BRIEF:
Update the records by replacing every "computer-use agent" with "screen agent" and leaving everything else unchanged.

-*-*-

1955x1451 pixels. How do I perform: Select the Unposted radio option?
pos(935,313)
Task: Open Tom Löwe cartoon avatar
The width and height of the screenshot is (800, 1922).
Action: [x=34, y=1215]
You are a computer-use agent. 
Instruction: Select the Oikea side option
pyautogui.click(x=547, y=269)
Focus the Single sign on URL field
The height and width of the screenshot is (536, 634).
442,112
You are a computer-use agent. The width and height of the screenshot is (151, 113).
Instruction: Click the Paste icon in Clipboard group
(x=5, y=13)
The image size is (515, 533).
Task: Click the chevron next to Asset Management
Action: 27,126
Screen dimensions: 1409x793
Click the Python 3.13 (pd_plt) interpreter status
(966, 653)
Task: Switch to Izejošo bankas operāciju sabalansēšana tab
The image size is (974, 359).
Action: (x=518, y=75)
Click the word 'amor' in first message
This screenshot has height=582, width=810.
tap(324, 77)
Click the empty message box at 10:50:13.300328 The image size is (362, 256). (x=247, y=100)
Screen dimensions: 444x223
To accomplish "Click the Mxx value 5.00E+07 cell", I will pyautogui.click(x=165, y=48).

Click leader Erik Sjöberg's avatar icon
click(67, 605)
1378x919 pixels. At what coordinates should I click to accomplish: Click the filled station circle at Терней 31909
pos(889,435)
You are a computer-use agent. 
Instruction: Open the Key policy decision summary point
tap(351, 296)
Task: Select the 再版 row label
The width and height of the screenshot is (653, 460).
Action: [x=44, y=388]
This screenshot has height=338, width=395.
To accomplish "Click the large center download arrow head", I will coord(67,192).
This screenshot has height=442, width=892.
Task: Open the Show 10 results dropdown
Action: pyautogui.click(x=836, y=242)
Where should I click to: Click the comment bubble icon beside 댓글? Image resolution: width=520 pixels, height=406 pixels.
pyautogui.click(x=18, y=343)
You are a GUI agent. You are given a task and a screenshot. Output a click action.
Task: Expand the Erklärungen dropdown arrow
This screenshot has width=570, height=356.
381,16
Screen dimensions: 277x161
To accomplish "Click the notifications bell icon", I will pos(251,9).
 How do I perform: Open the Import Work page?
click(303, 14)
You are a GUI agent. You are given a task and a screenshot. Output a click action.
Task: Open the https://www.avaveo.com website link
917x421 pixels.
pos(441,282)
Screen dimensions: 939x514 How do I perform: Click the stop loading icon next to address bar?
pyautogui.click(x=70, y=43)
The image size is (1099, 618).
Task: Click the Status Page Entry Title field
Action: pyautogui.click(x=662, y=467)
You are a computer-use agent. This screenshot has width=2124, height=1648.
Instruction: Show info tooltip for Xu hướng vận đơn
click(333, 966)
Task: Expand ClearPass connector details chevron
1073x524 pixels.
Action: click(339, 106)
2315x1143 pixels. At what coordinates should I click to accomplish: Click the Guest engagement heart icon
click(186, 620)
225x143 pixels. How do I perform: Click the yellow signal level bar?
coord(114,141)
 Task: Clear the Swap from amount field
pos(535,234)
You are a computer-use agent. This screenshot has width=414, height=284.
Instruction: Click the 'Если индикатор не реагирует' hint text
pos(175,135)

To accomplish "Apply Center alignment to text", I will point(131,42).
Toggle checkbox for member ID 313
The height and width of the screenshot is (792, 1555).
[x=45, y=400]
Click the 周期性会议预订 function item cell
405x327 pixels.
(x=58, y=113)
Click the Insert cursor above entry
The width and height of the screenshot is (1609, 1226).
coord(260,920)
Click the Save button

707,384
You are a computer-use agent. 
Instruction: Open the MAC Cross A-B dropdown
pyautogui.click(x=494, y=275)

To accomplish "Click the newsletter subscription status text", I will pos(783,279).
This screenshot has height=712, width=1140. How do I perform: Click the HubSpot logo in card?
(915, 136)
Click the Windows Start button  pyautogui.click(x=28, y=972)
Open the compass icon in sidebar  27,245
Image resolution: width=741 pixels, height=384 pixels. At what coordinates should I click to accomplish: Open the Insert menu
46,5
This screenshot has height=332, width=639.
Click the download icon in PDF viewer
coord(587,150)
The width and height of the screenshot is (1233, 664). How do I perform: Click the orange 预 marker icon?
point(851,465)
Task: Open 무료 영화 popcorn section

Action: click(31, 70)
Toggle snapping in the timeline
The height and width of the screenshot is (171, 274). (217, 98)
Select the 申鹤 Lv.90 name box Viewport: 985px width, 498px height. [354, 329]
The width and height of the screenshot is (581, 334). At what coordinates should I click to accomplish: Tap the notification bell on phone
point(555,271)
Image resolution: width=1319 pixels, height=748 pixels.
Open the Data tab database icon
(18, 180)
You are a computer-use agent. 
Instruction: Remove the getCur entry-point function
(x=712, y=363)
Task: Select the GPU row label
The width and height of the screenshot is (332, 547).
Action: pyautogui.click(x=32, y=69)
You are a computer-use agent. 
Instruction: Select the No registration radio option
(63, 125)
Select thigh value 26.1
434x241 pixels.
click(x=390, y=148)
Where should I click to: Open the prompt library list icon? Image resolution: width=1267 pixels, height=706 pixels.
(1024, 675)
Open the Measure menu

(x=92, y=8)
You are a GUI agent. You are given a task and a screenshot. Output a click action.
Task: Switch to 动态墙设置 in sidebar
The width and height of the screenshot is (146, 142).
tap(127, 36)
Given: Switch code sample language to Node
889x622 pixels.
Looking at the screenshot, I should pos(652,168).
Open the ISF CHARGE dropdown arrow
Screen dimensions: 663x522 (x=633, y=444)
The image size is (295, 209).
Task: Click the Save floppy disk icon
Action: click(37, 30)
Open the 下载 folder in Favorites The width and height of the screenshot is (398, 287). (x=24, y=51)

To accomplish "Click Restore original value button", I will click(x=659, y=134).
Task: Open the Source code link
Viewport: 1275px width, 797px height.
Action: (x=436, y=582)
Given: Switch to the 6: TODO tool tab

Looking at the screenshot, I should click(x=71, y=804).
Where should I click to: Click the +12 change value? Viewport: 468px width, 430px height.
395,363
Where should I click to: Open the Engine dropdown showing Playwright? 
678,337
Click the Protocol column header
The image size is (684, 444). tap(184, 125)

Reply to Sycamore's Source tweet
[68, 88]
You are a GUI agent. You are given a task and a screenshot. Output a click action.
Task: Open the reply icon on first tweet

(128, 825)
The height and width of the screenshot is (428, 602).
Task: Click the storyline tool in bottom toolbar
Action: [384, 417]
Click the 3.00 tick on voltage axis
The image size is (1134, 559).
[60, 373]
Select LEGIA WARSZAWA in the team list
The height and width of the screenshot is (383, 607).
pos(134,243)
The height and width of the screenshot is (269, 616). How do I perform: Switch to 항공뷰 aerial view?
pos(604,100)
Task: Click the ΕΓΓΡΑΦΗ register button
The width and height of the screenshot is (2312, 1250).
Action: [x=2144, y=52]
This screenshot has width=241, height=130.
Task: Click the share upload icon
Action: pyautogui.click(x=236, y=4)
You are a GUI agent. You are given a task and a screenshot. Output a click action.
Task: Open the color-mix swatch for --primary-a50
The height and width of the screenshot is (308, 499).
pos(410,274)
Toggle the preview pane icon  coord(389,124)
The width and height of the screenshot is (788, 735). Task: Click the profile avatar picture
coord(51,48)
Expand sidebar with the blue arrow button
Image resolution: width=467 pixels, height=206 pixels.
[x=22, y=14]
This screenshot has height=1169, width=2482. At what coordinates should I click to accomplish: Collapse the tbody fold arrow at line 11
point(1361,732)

-*-*-

CORRECT RESULT:
1955x1451 pixels. How do I perform: Select the Unposted radio option?
pos(935,313)
Task: Open Tom Löwe cartoon avatar
The width and height of the screenshot is (800, 1922).
Action: [x=34, y=1215]
You are a screen agent. 
Instruction: Select the Oikea side option
pyautogui.click(x=547, y=269)
Focus the Single sign on URL field
The height and width of the screenshot is (536, 634).
442,112
You are a screen agent. The width and height of the screenshot is (151, 113).
Instruction: Click the Paste icon in Clipboard group
(x=5, y=13)
The image size is (515, 533).
Task: Click the chevron next to Asset Management
Action: 27,126
Screen dimensions: 1409x793
Click the Python 3.13 (pd_plt) interpreter status
(966, 653)
Task: Switch to Izejošo bankas operāciju sabalansēšana tab
The image size is (974, 359).
Action: (x=518, y=75)
Click the word 'amor' in first message
This screenshot has height=582, width=810.
tap(324, 77)
Click the empty message box at 10:50:13.300328 The image size is (362, 256). (x=247, y=100)
Screen dimensions: 444x223
To accomplish "Click the Mxx value 5.00E+07 cell", I will pyautogui.click(x=165, y=48).

Click leader Erik Sjöberg's avatar icon
click(67, 605)
1378x919 pixels. At what coordinates should I click to accomplish: Click the filled station circle at Терней 31909
pos(889,435)
You are a screen agent. 
Instruction: Open the Key policy decision summary point
tap(351, 296)
Task: Select the 再版 row label
The width and height of the screenshot is (653, 460).
Action: [x=44, y=388]
This screenshot has height=338, width=395.
To accomplish "Click the large center download arrow head", I will coord(67,192).
This screenshot has height=442, width=892.
Task: Open the Show 10 results dropdown
Action: pyautogui.click(x=836, y=242)
Where should I click to: Click the comment bubble icon beside 댓글? Image resolution: width=520 pixels, height=406 pixels.
pyautogui.click(x=18, y=343)
You are a GUI agent. You are given a task and a screenshot. Output a click action.
Task: Expand the Erklärungen dropdown arrow
This screenshot has width=570, height=356.
381,16
Screen dimensions: 277x161
To accomplish "Click the notifications bell icon", I will pos(251,9).
 How do I perform: Open the Import Work page?
click(303, 14)
You are a GUI agent. You are given a task and a screenshot. Output a click action.
Task: Open the https://www.avaveo.com website link
917x421 pixels.
pos(441,282)
Screen dimensions: 939x514 How do I perform: Click the stop loading icon next to address bar?
pyautogui.click(x=70, y=43)
The image size is (1099, 618).
Task: Click the Status Page Entry Title field
Action: pyautogui.click(x=662, y=467)
You are a screen agent. This screenshot has width=2124, height=1648.
Instruction: Show info tooltip for Xu hướng vận đơn
click(333, 966)
Task: Expand ClearPass connector details chevron
1073x524 pixels.
Action: click(339, 106)
2315x1143 pixels. At what coordinates should I click to accomplish: Click the Guest engagement heart icon
click(186, 620)
225x143 pixels. How do I perform: Click the yellow signal level bar?
coord(114,141)
 Task: Clear the Swap from amount field
pos(535,234)
You are a screen agent. This screenshot has width=414, height=284.
Instruction: Click the 'Если индикатор не реагирует' hint text
pos(175,135)

To accomplish "Apply Center alignment to text", I will point(131,42).
Toggle checkbox for member ID 313
The height and width of the screenshot is (792, 1555).
[x=45, y=400]
Click the 周期性会议预订 function item cell
405x327 pixels.
(x=58, y=113)
Click the Insert cursor above entry
The width and height of the screenshot is (1609, 1226).
coord(260,920)
Click the Save button

707,384
You are a screen agent. 
Instruction: Open the MAC Cross A-B dropdown
pyautogui.click(x=494, y=275)

To accomplish "Click the newsletter subscription status text", I will pos(783,279).
This screenshot has height=712, width=1140. How do I perform: Click the HubSpot logo in card?
(915, 136)
Click the Windows Start button  pyautogui.click(x=28, y=972)
Open the compass icon in sidebar  27,245
Image resolution: width=741 pixels, height=384 pixels. At what coordinates should I click to accomplish: Open the Insert menu
46,5
This screenshot has height=332, width=639.
Click the download icon in PDF viewer
coord(587,150)
The width and height of the screenshot is (1233, 664). How do I perform: Click the orange 预 marker icon?
point(851,465)
Task: Open 무료 영화 popcorn section

Action: click(31, 70)
Toggle snapping in the timeline
The height and width of the screenshot is (171, 274). (217, 98)
Select the 申鹤 Lv.90 name box Viewport: 985px width, 498px height. [354, 329]
The width and height of the screenshot is (581, 334). At what coordinates should I click to accomplish: Tap the notification bell on phone
point(555,271)
Image resolution: width=1319 pixels, height=748 pixels.
Open the Data tab database icon
(18, 180)
You are a screen agent. 
Instruction: Remove the getCur entry-point function
(x=712, y=363)
Task: Select the GPU row label
The width and height of the screenshot is (332, 547).
Action: pyautogui.click(x=32, y=69)
You are a screen agent. 
Instruction: Select the No registration radio option
(63, 125)
Select thigh value 26.1
434x241 pixels.
click(x=390, y=148)
Where should I click to: Open the prompt library list icon? Image resolution: width=1267 pixels, height=706 pixels.
(1024, 675)
Open the Measure menu

(x=92, y=8)
You are a GUI agent. You are given a task and a screenshot. Output a click action.
Task: Switch to 动态墙设置 in sidebar
The width and height of the screenshot is (146, 142).
tap(127, 36)
Given: Switch code sample language to Node
889x622 pixels.
Looking at the screenshot, I should pos(652,168).
Open the ISF CHARGE dropdown arrow
Screen dimensions: 663x522 (x=633, y=444)
The image size is (295, 209).
Task: Click the Save floppy disk icon
Action: click(37, 30)
Open the 下载 folder in Favorites The width and height of the screenshot is (398, 287). (x=24, y=51)

To accomplish "Click Restore original value button", I will click(x=659, y=134).
Task: Open the Source code link
Viewport: 1275px width, 797px height.
Action: (x=436, y=582)
Given: Switch to the 6: TODO tool tab

Looking at the screenshot, I should click(x=71, y=804).
Where should I click to: Click the +12 change value? Viewport: 468px width, 430px height.
395,363
Where should I click to: Open the Engine dropdown showing Playwright? 
678,337
Click the Protocol column header
The image size is (684, 444). tap(184, 125)

Reply to Sycamore's Source tweet
[68, 88]
You are a GUI agent. You are given a task and a screenshot. Output a click action.
Task: Open the reply icon on first tweet

(128, 825)
The height and width of the screenshot is (428, 602).
Task: Click the storyline tool in bottom toolbar
Action: [384, 417]
Click the 3.00 tick on voltage axis
The image size is (1134, 559).
[60, 373]
Select LEGIA WARSZAWA in the team list
The height and width of the screenshot is (383, 607).
pos(134,243)
The height and width of the screenshot is (269, 616). How do I perform: Switch to 항공뷰 aerial view?
pos(604,100)
Task: Click the ΕΓΓΡΑΦΗ register button
The width and height of the screenshot is (2312, 1250).
Action: [x=2144, y=52]
This screenshot has width=241, height=130.
Task: Click the share upload icon
Action: pyautogui.click(x=236, y=4)
You are a GUI agent. You are given a task and a screenshot. Output a click action.
Task: Open the color-mix swatch for --primary-a50
The height and width of the screenshot is (308, 499).
pos(410,274)
Toggle the preview pane icon  coord(389,124)
The width and height of the screenshot is (788, 735). Task: Click the profile avatar picture
coord(51,48)
Expand sidebar with the blue arrow button
Image resolution: width=467 pixels, height=206 pixels.
[x=22, y=14]
This screenshot has height=1169, width=2482. At what coordinates should I click to accomplish: Collapse the tbody fold arrow at line 11
point(1361,732)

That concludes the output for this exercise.